## WORK ITEM
Begin with the line that holds "The width and" and retype through the last line of the listing below, exactly; pictures are not part of the copy.

## SUPPLIED ENTRIES
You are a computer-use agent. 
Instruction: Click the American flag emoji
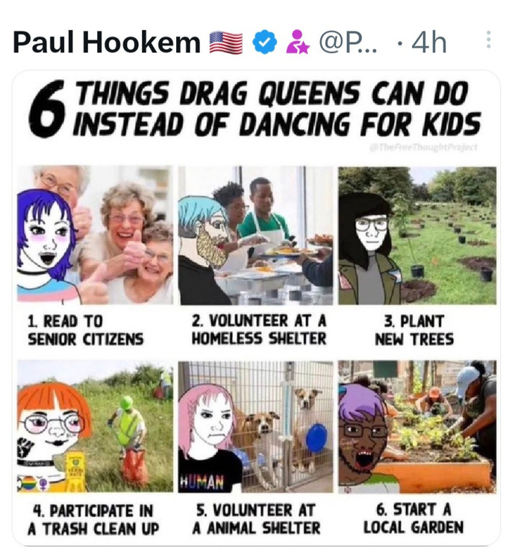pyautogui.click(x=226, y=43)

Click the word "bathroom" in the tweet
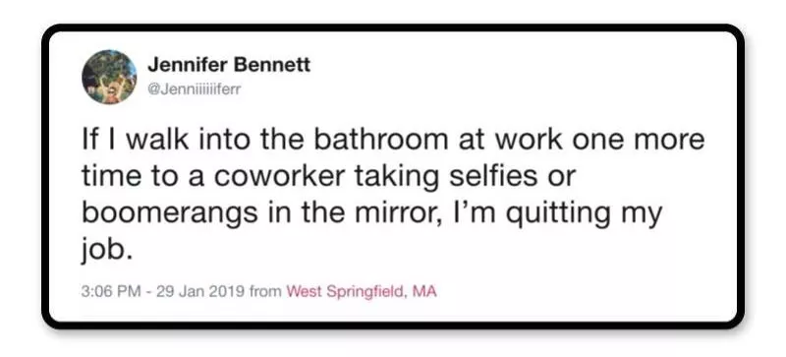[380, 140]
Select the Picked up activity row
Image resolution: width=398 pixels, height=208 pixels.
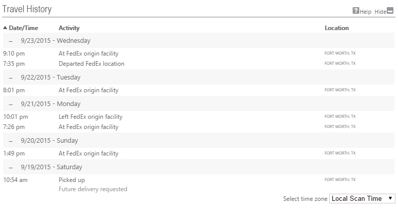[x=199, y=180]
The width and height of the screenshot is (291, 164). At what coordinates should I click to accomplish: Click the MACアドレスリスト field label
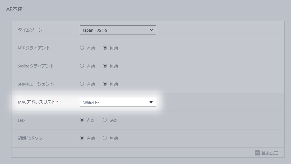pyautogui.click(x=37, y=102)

## REPLY TO THE EXERCISE
The width and height of the screenshot is (291, 164). At what coordinates should I click to accomplish: Click the MACアドレスリスト field label
pyautogui.click(x=37, y=102)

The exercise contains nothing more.